ACTION ITEM —
Copy every line of the records below that holds the word "label".

DATA FOR ANALYSIS —
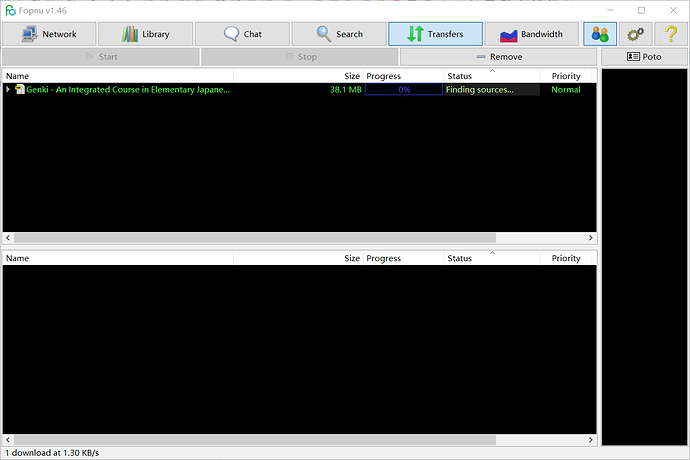Select the Genki file icon

tap(19, 89)
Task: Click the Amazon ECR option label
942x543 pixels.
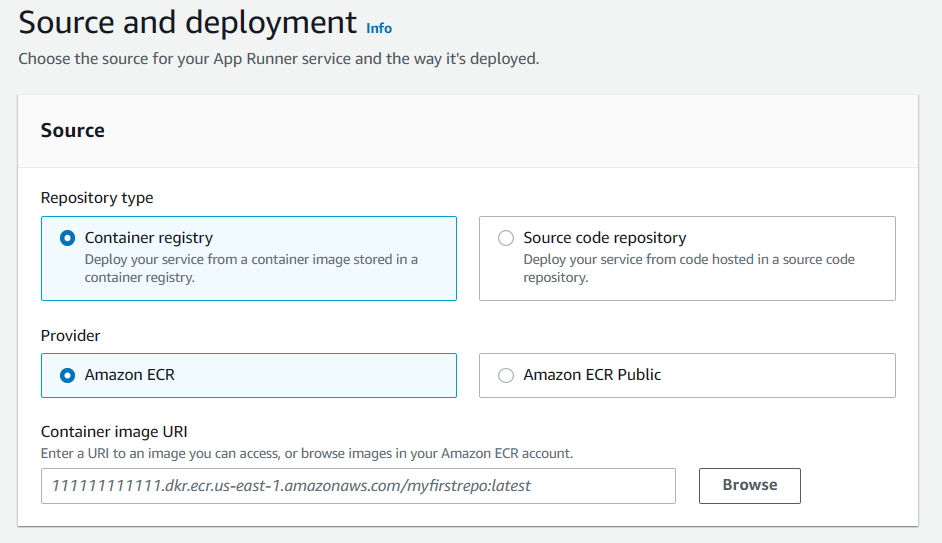Action: 130,375
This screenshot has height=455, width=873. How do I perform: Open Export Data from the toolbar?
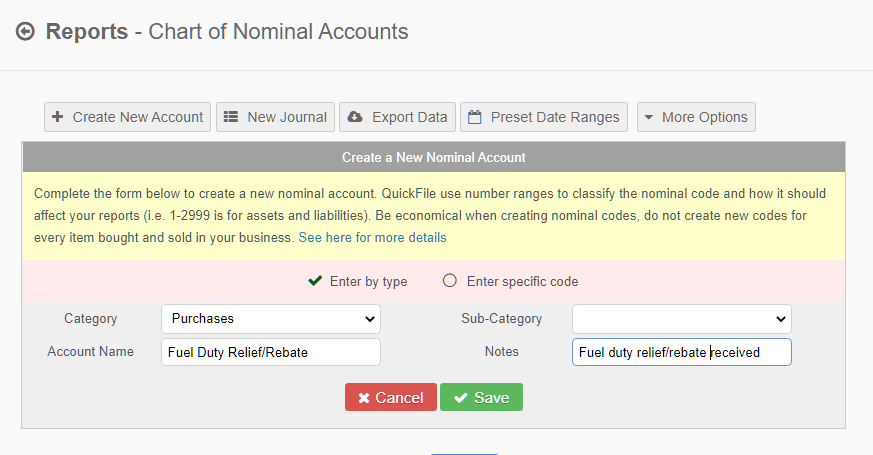(x=398, y=117)
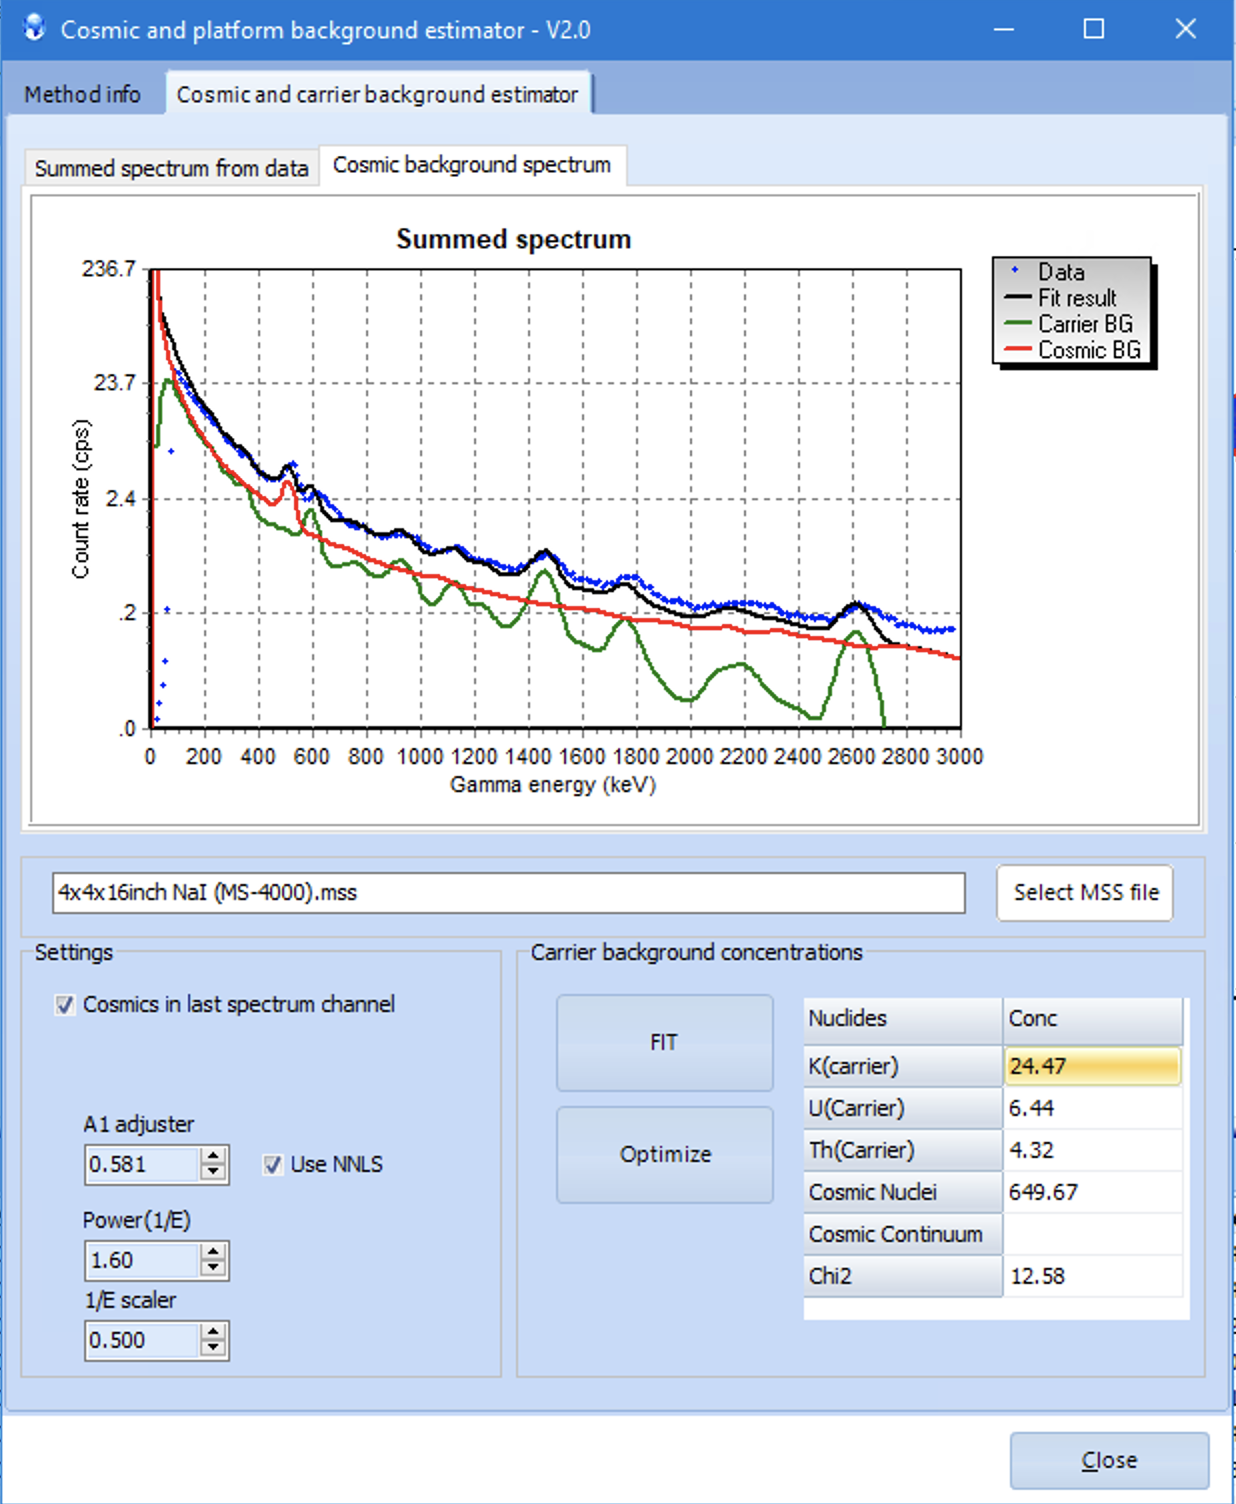Decrease the Power(1/E) spinner value

213,1269
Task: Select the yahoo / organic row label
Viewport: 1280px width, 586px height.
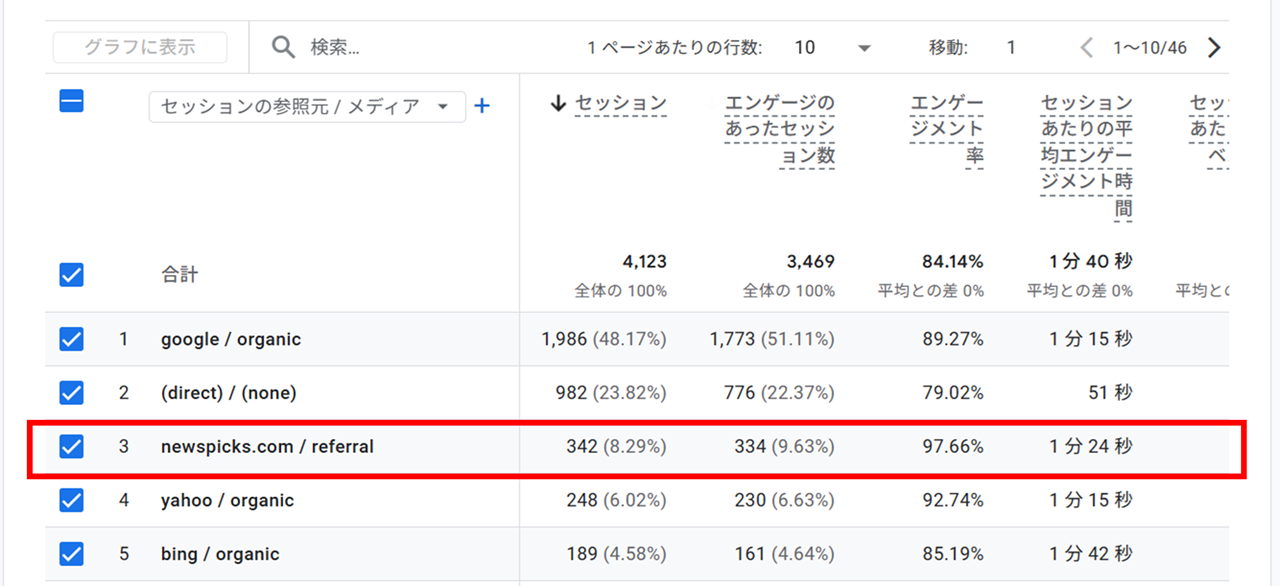Action: point(227,500)
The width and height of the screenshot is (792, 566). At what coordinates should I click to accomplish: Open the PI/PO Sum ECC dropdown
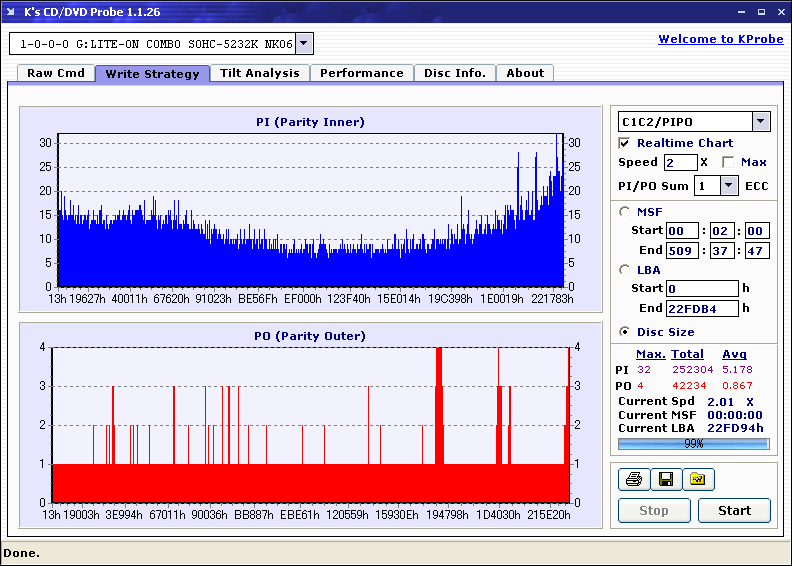pyautogui.click(x=729, y=186)
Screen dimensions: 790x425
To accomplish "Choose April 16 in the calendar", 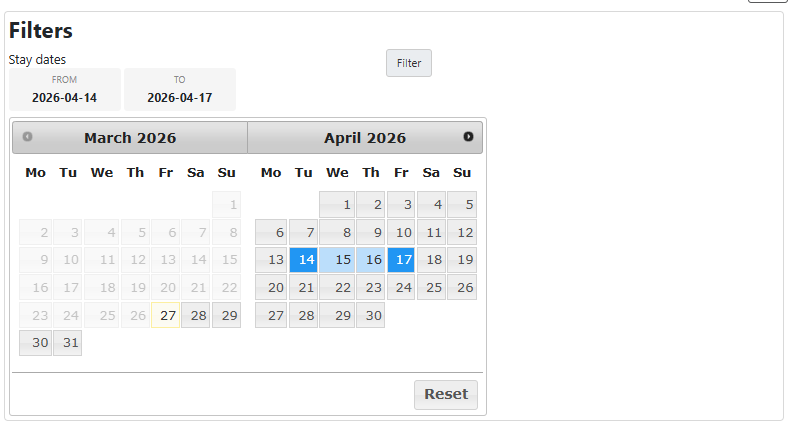I will click(x=370, y=260).
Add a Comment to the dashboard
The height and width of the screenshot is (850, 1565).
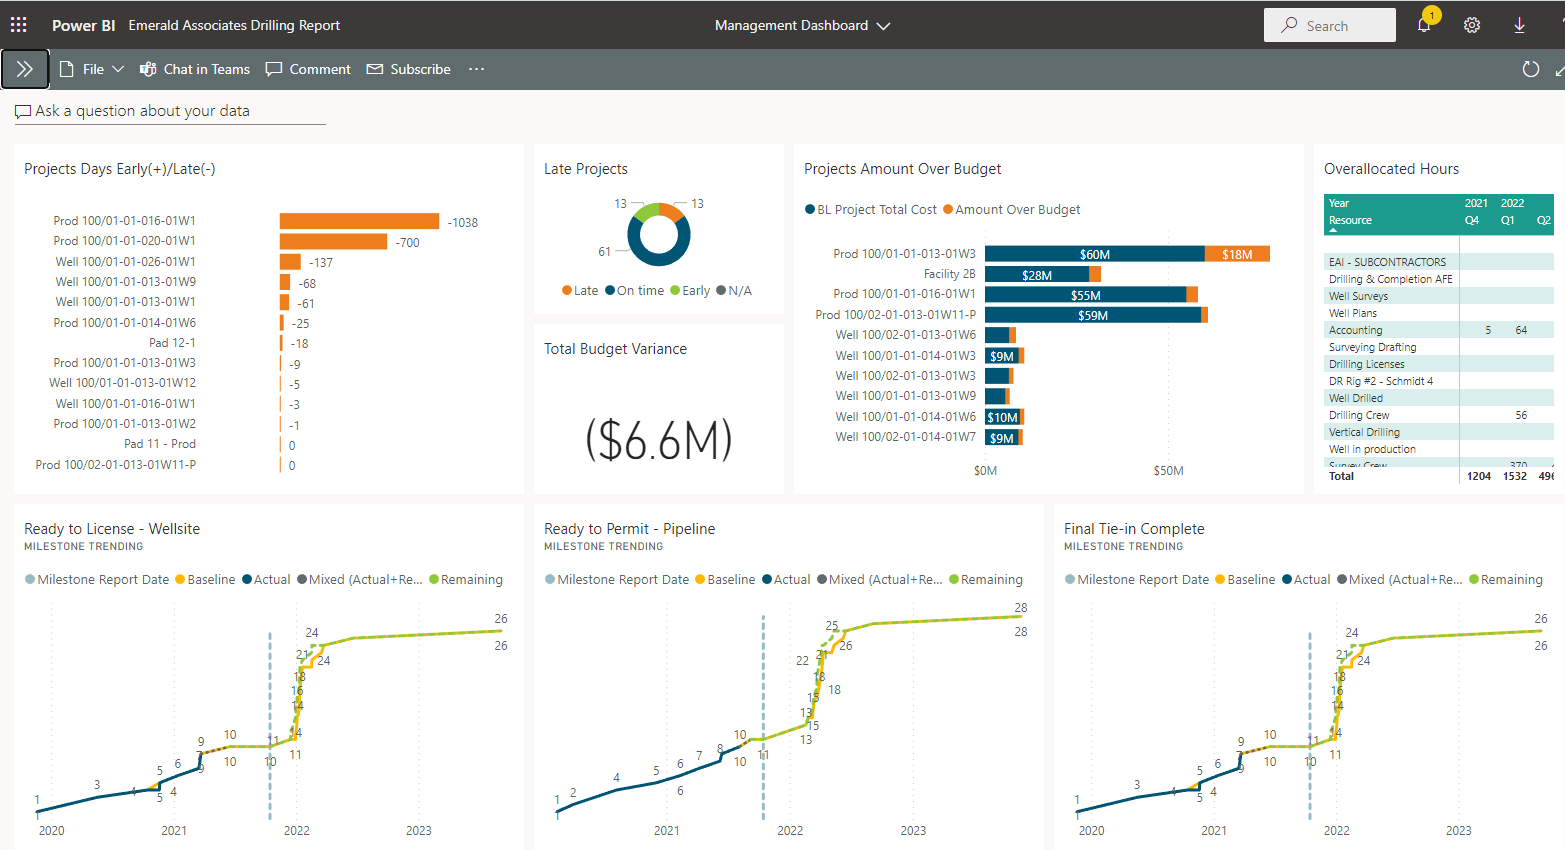[308, 69]
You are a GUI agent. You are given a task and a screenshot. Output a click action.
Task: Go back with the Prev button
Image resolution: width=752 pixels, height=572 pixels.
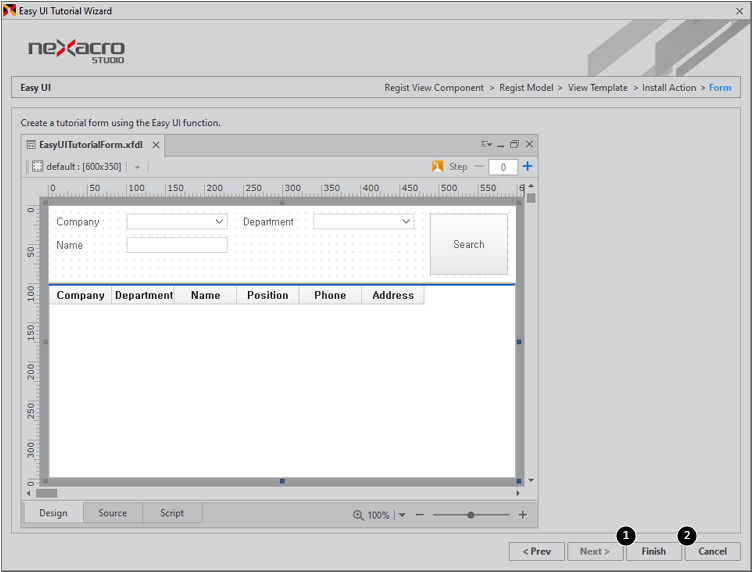point(537,552)
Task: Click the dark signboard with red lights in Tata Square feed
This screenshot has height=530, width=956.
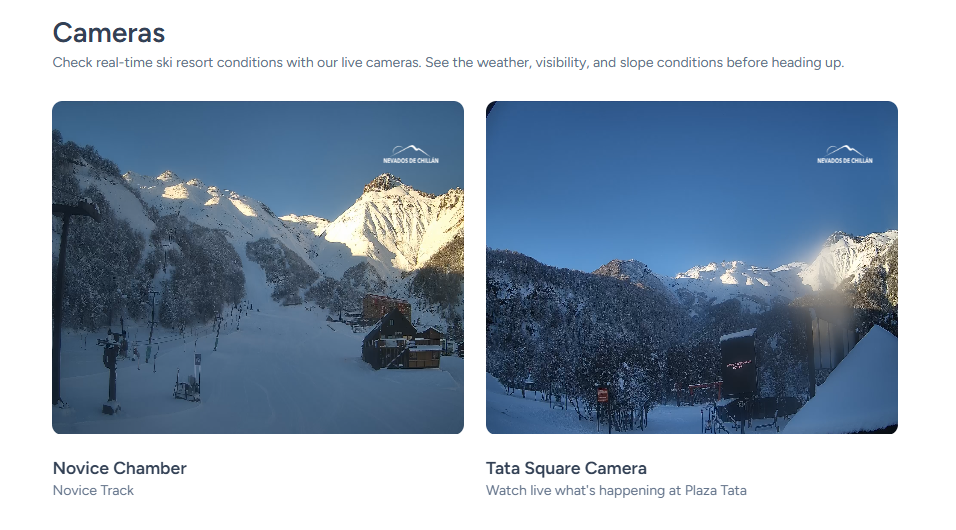Action: point(738,365)
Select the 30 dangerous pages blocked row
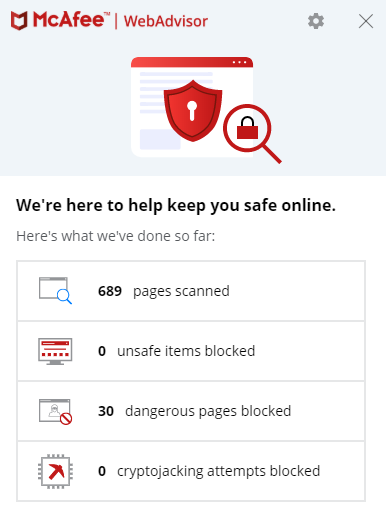The width and height of the screenshot is (386, 521). (191, 411)
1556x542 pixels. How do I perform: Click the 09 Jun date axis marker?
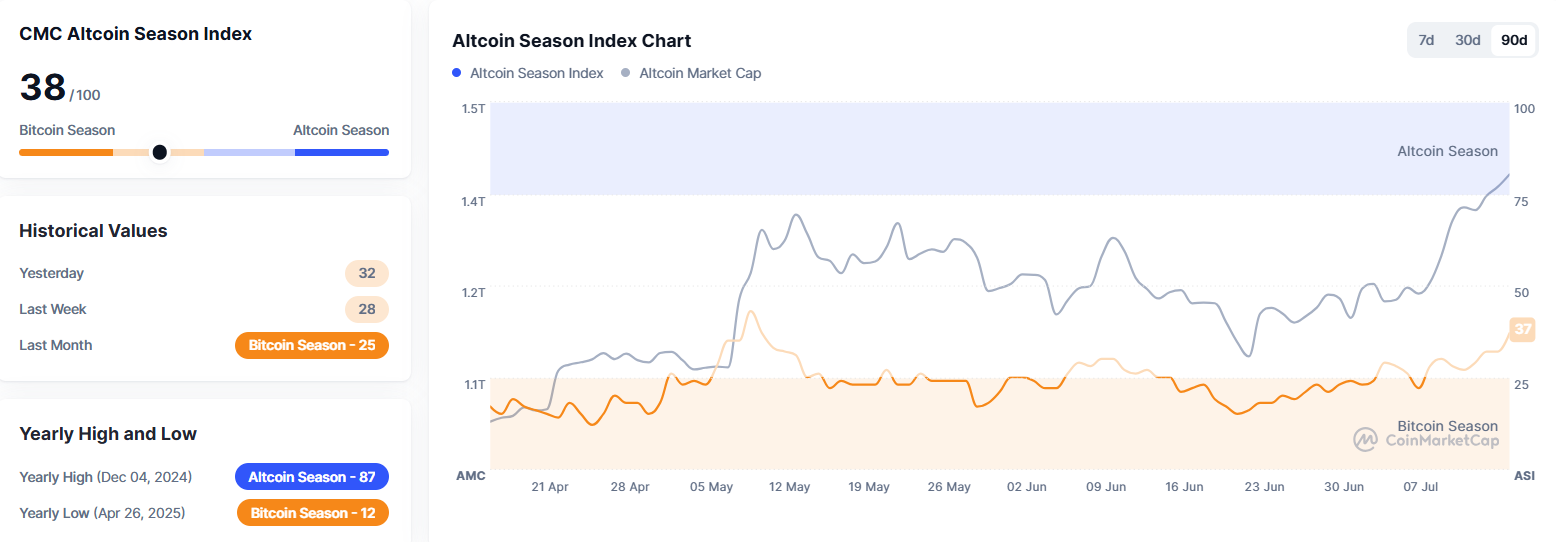[x=1106, y=487]
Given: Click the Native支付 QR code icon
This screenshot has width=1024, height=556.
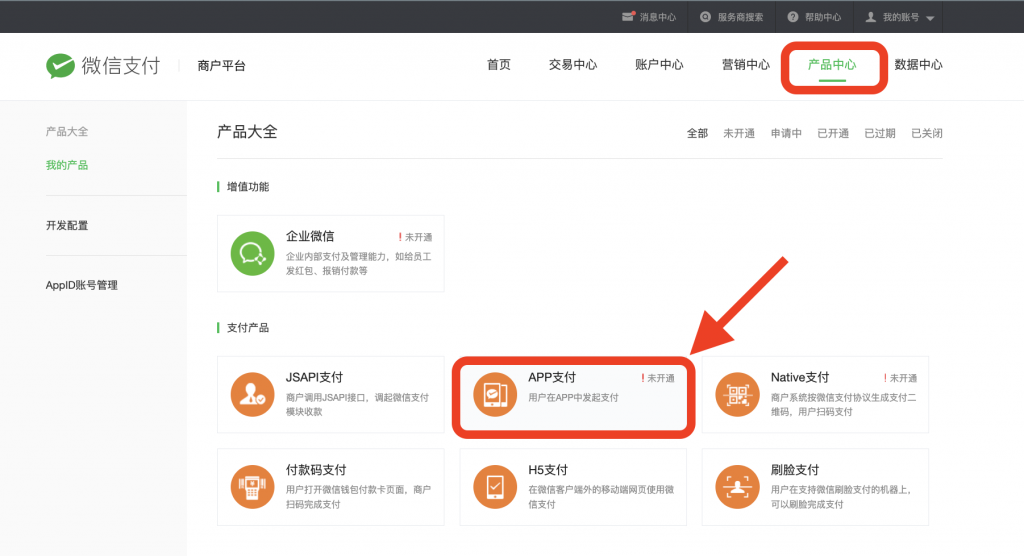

ANSWER SPACE —
Task: Click the Amazon ECR option label
Task: Select the yahoo / organic row label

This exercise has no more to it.